Written task. Print the material below word for word, starting at its first line and ending at the line containing "Looking at the", both lines included. Omit the pictures.

Working data.
***

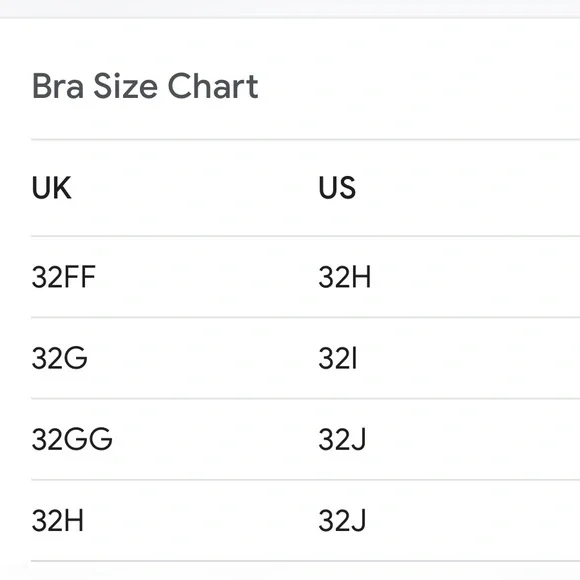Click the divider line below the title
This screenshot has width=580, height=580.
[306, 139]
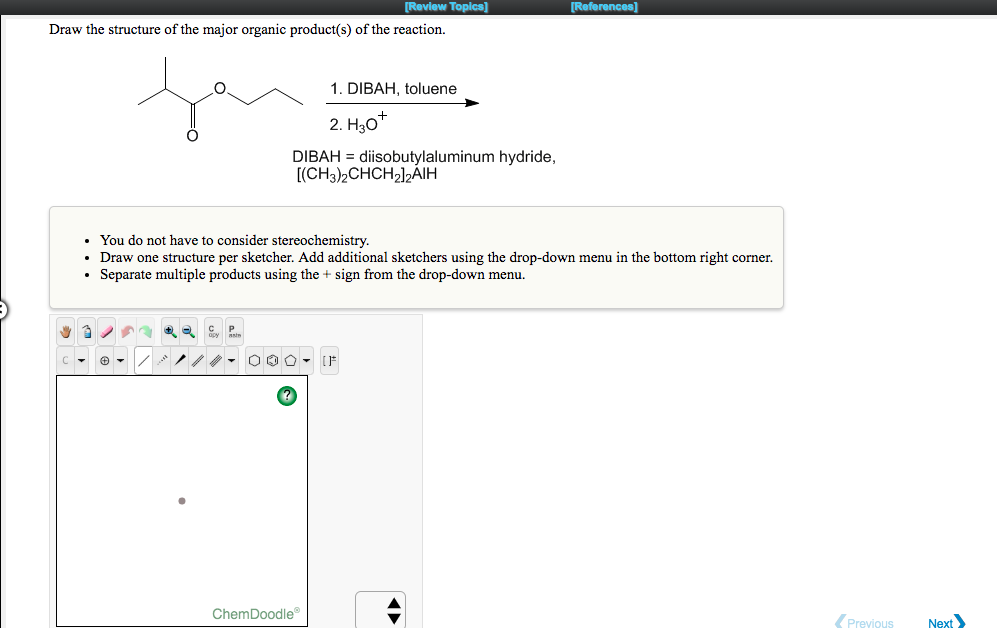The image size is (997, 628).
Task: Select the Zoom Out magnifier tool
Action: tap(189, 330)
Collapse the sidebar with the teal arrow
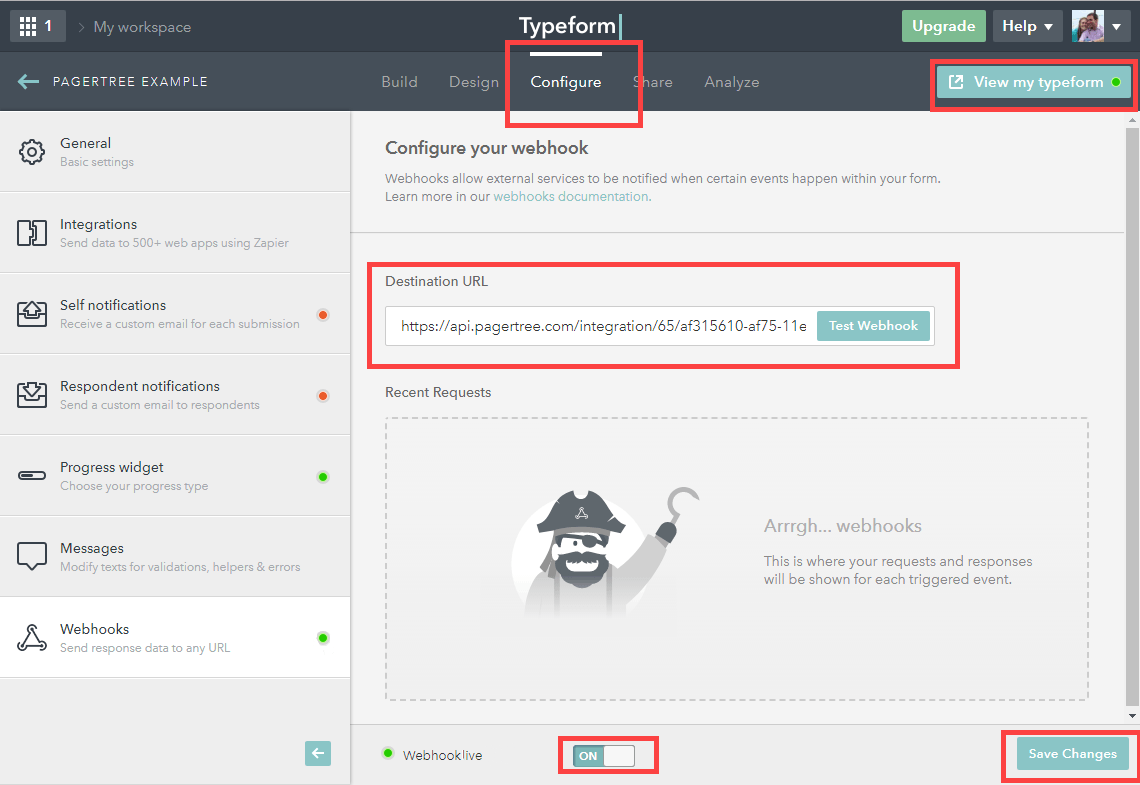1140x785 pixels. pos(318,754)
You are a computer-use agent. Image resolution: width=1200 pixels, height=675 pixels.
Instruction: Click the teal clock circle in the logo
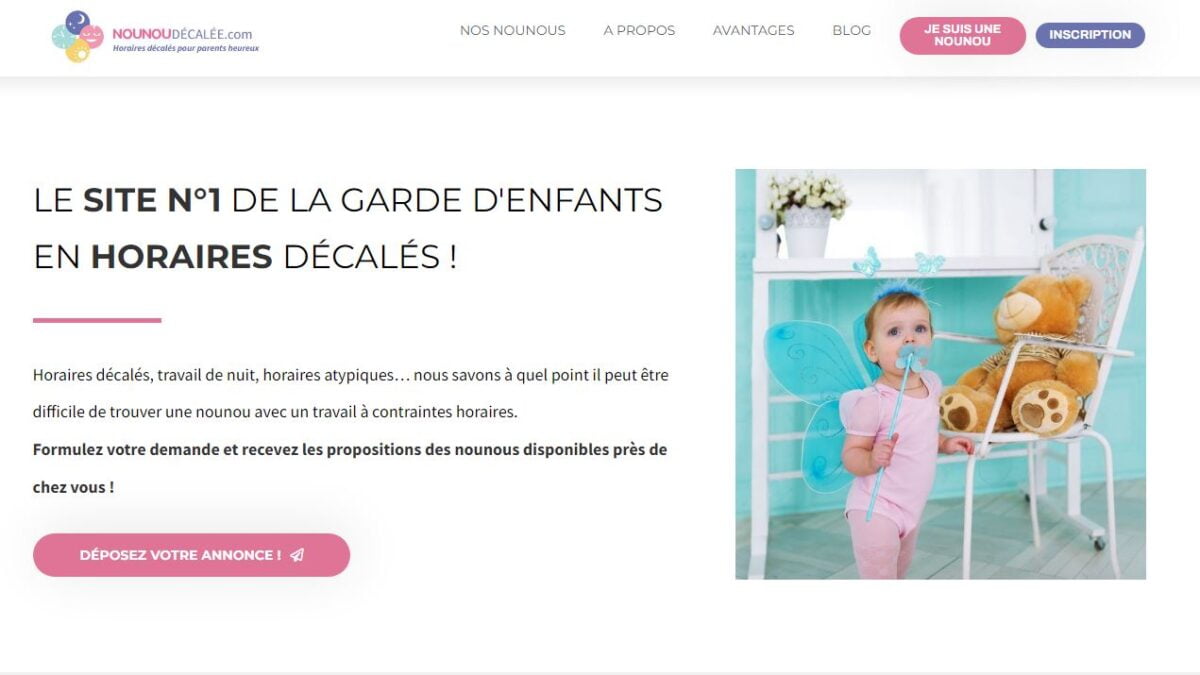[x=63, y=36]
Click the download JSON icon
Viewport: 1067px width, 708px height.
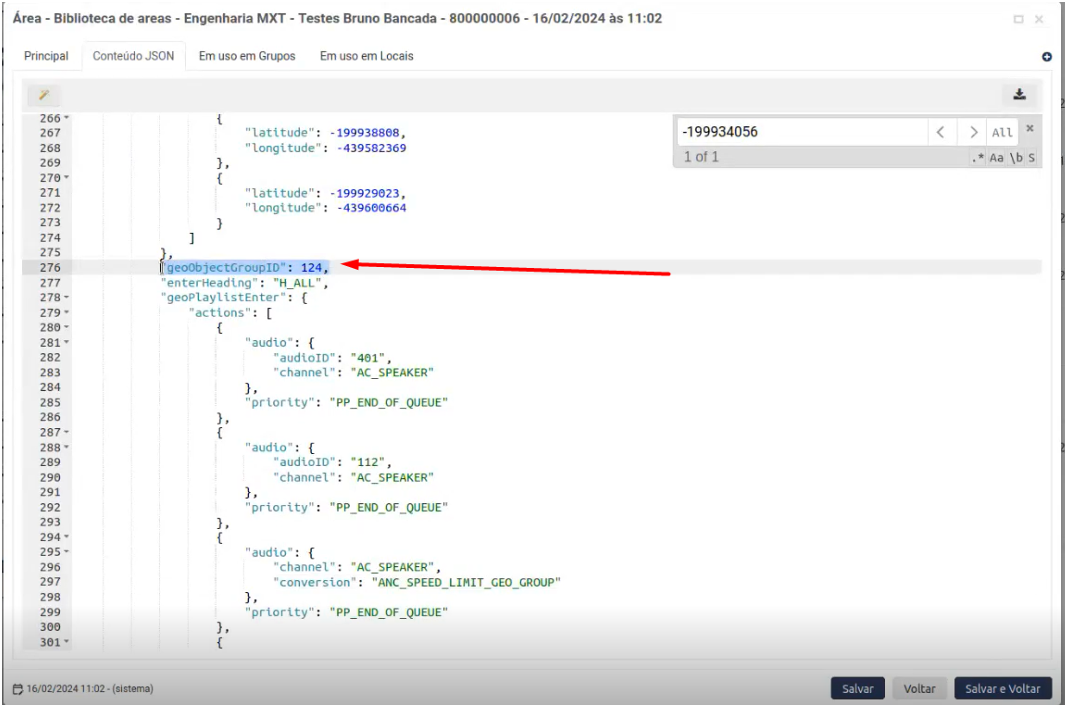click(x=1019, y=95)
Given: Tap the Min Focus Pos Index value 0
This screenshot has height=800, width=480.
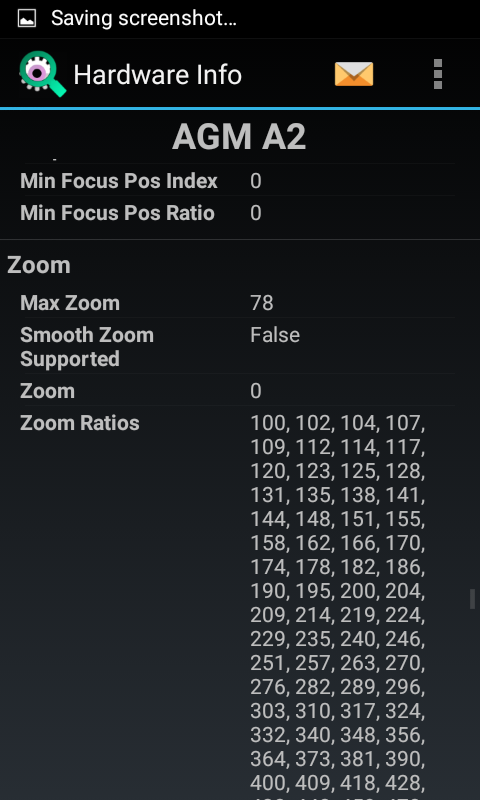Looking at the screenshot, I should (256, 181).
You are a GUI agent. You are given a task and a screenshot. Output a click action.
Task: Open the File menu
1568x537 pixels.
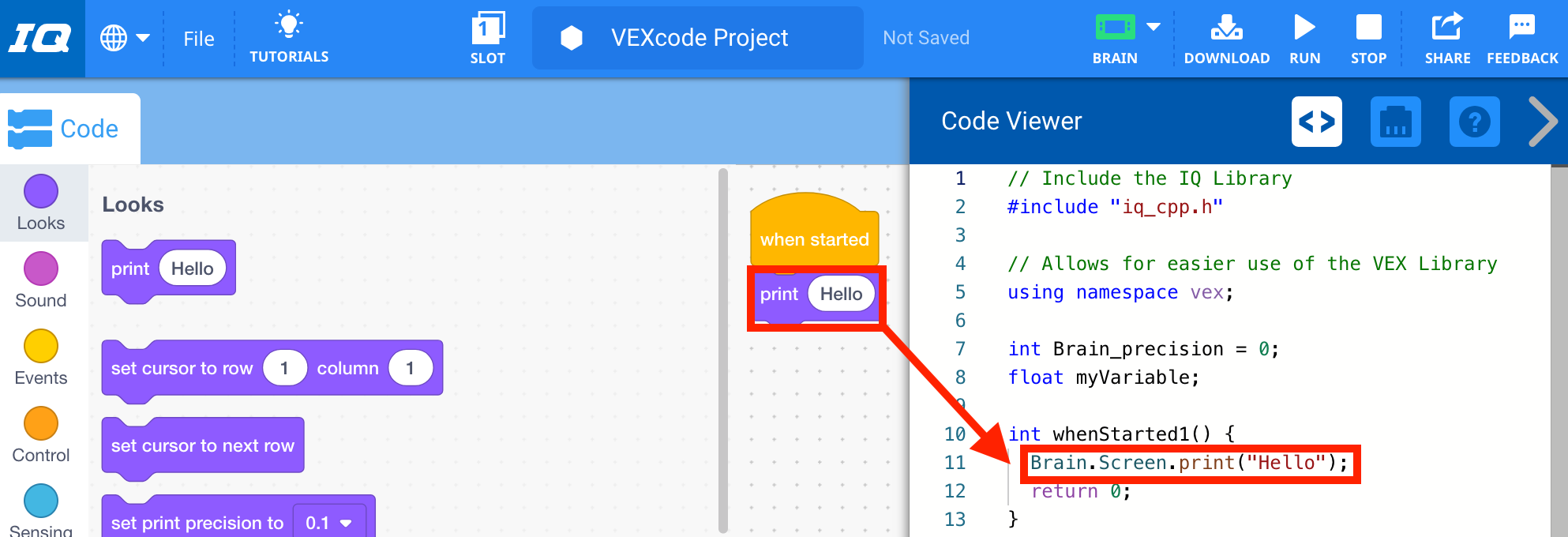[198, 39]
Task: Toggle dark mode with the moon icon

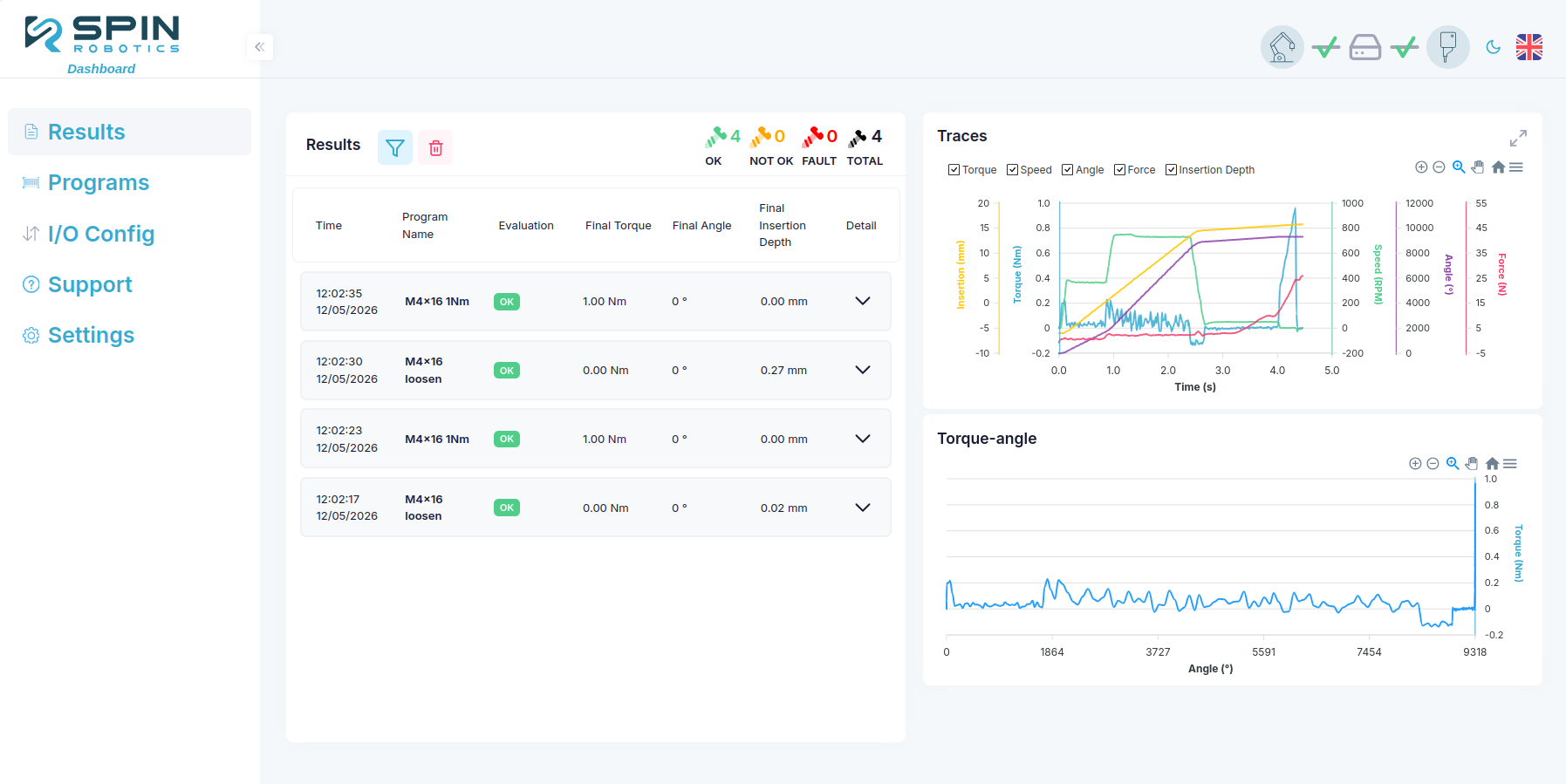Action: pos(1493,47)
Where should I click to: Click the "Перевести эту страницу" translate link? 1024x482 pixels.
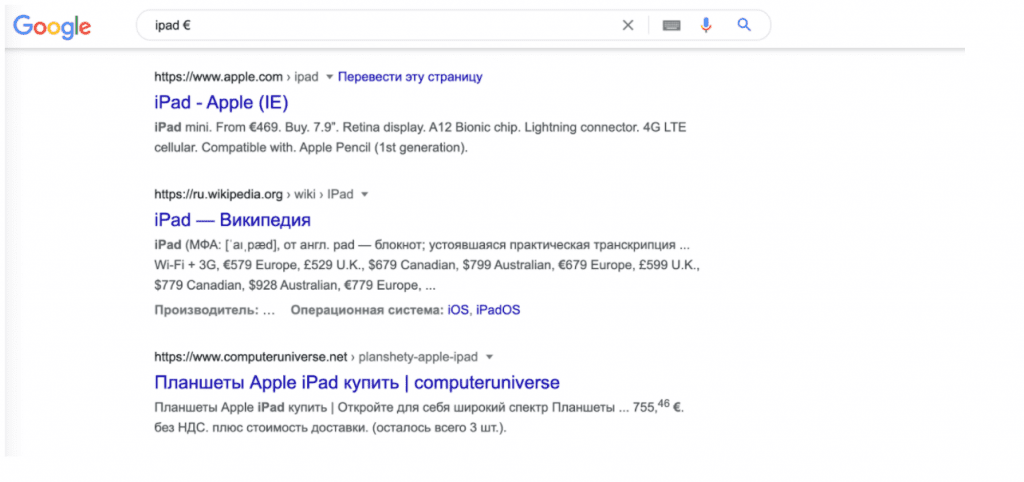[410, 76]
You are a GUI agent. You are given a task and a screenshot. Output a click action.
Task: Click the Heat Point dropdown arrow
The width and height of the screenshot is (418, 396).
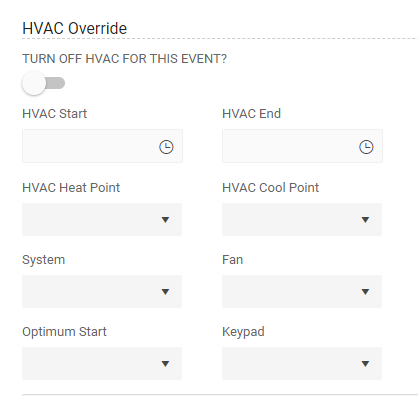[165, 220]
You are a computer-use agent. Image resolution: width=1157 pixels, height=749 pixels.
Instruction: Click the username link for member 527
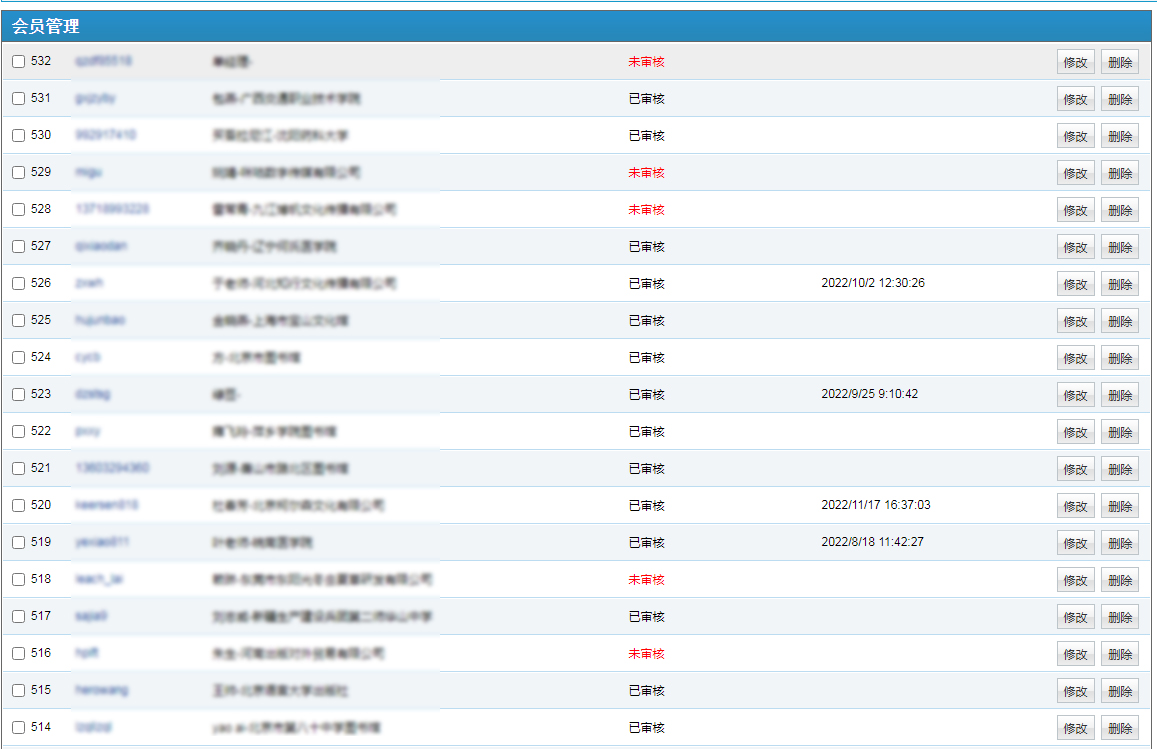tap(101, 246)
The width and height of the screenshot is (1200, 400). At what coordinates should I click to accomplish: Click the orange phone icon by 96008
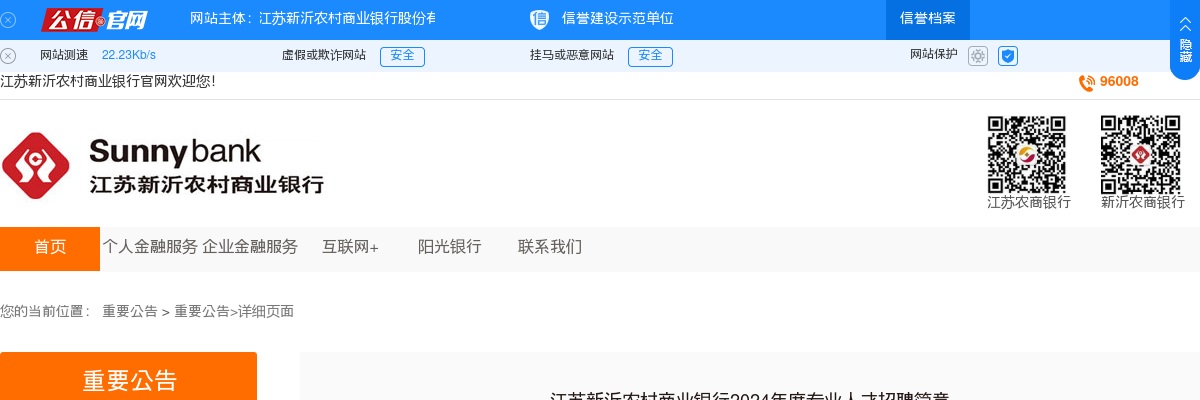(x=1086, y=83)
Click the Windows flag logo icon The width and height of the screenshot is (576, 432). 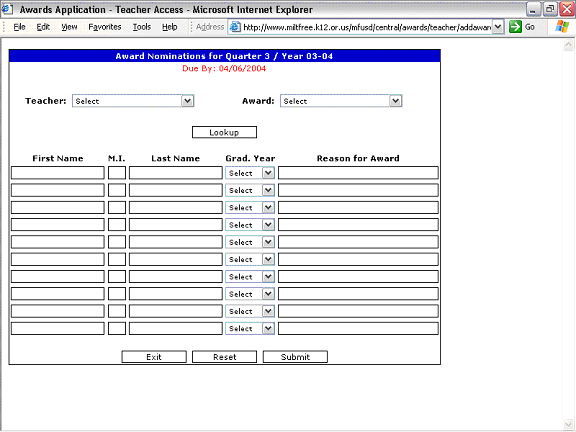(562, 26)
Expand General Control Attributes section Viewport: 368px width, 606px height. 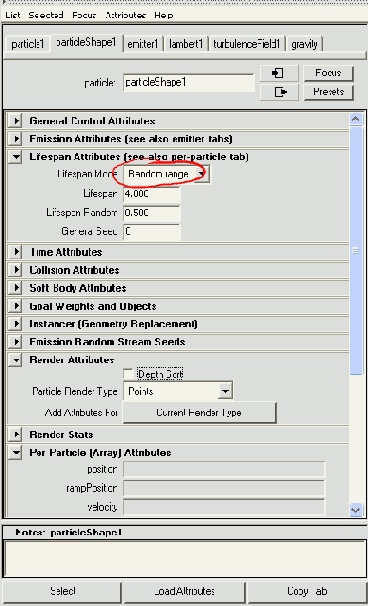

***

Solved exercise.
Click the divider line below the title
This screenshot has width=580, height=580.
[306, 139]
The image size is (997, 628).
Task: Select the Zoom Out magnifier tool
Action: tap(189, 330)
Collapse the sidebar with the teal arrow
1140x785 pixels. pos(318,754)
You are a computer-use agent. Image resolution: width=1200 pixels, height=675 pixels.
Instruction: Click the teal clock circle in the logo
[x=63, y=36]
Click the download JSON icon
Viewport: 1067px width, 708px height.
click(x=1019, y=95)
Given: Tap the Min Focus Pos Index value 0
This screenshot has height=800, width=480.
Looking at the screenshot, I should (256, 181).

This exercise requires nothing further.